An example of the setup for a daemon that can be chrooted via it's configuration file is maradns:

localhost!root:/# find /chroot/maradns/
/chroot/maradns/
/chroot/maradns/logger
/chroot/maradns/db.[removed]
/chroot/maradns/db.[removed2]
/chroot/maradns/db.[removed3]

As you can see, maradns did not require much to get it chrooted (actually it just required "chroot_dir = "/chroot/maradns" in the /etc/mararc file.

Anyway, this has been a long and extremely rambling post aimed towards software slightly different from that which you are using, however I hope this information is still useful.

Solution 2:

nginx needs root to bind to port 80 as master process. Its worker processes then run at different user (based on configuration).

To make chrooted nginx and php-fpm play nice is not that difficult - just make sure nginx has a way to access php-fpm (using tcp is easiest) and make sure it passes correct path to php-fpm (relative to chrooted php-fpm, of course).

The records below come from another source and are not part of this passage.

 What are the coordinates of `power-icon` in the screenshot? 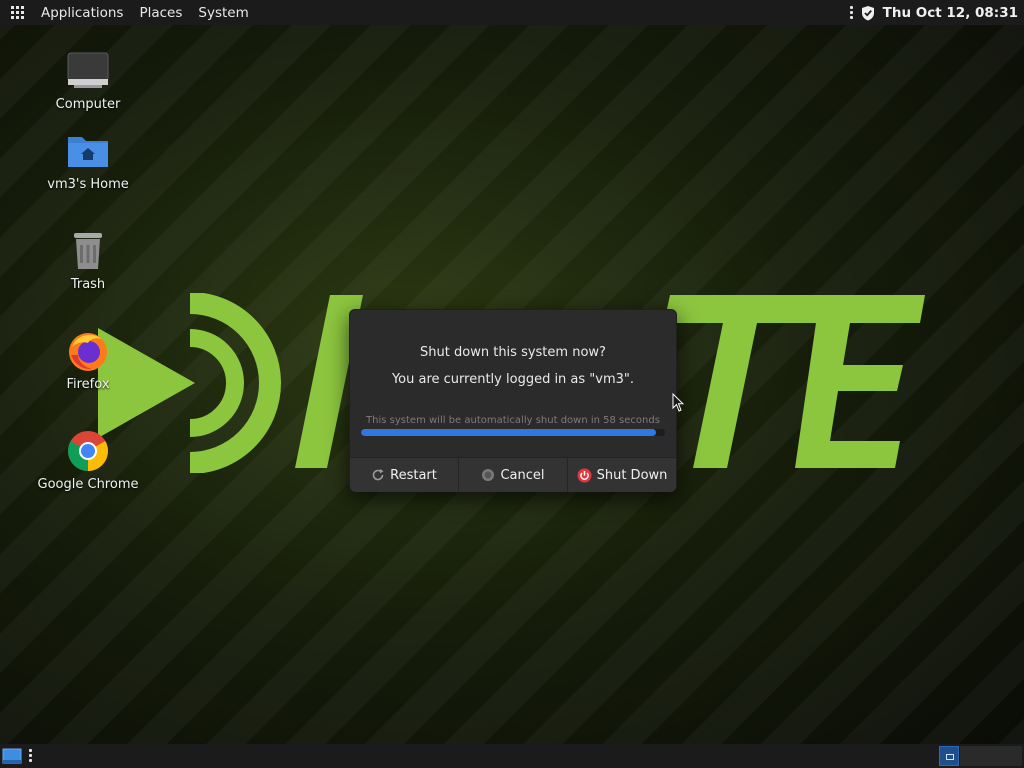 It's located at (584, 475).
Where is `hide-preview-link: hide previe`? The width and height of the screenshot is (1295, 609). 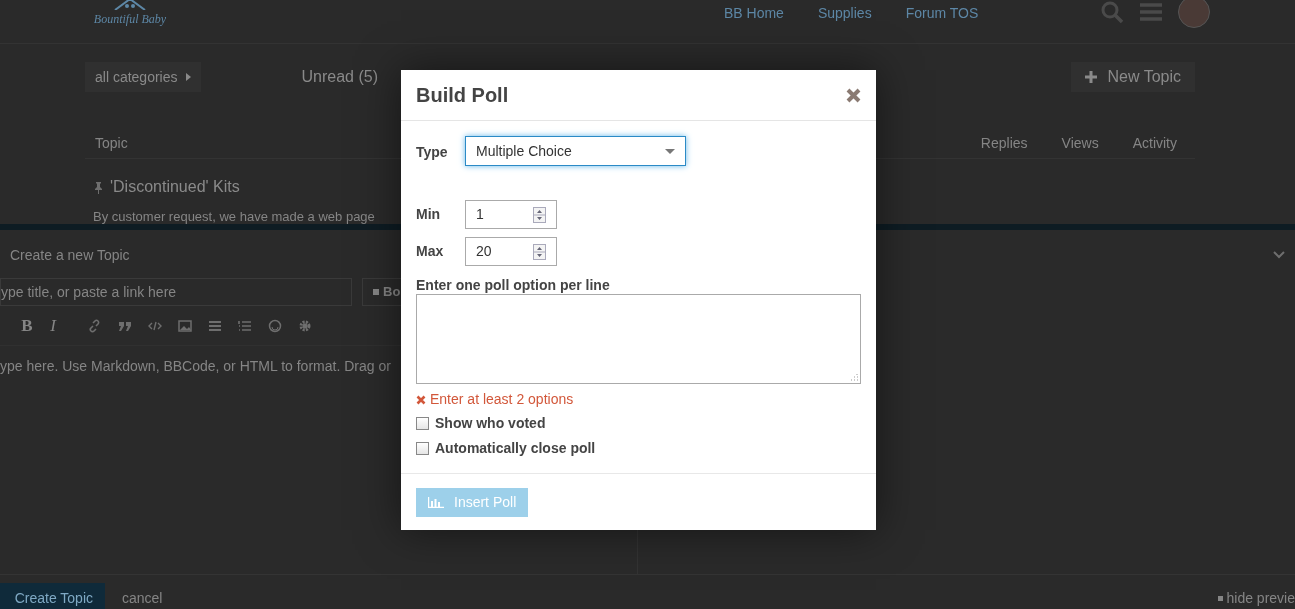 hide-preview-link: hide previe is located at coordinates (1256, 598).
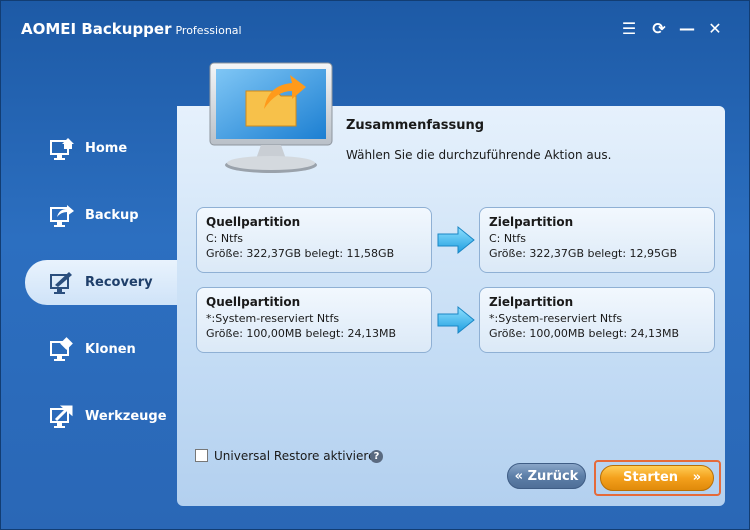 The image size is (750, 530). I want to click on back-button-label: Zurück, so click(553, 476).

Additional security tips is to set file permissions properly. Here's how I did it:

condition:

  • say everything is located at /var/www/root
  • php files has extension of .php
  • php-fpm runs as user "php", group "php"
  • nginx runs as user "www", group "www"

permissions:

  • all files have ownership of php:www (owner "php", group "www")
  • directories' permission is 750
  • php files have permission of 600
  • everything else is 640

In short:

chown -R php:www /var/www/root
find /var/www/root -type d -exec chmod 750 {} \;
find /var/www/root -type f -exec chmod 640 {} \;
find /var/www/root -type f -name '*.php' -exec chmod 600 {} \;

Finer permission can be given but this one should be easy enough and won't break anything.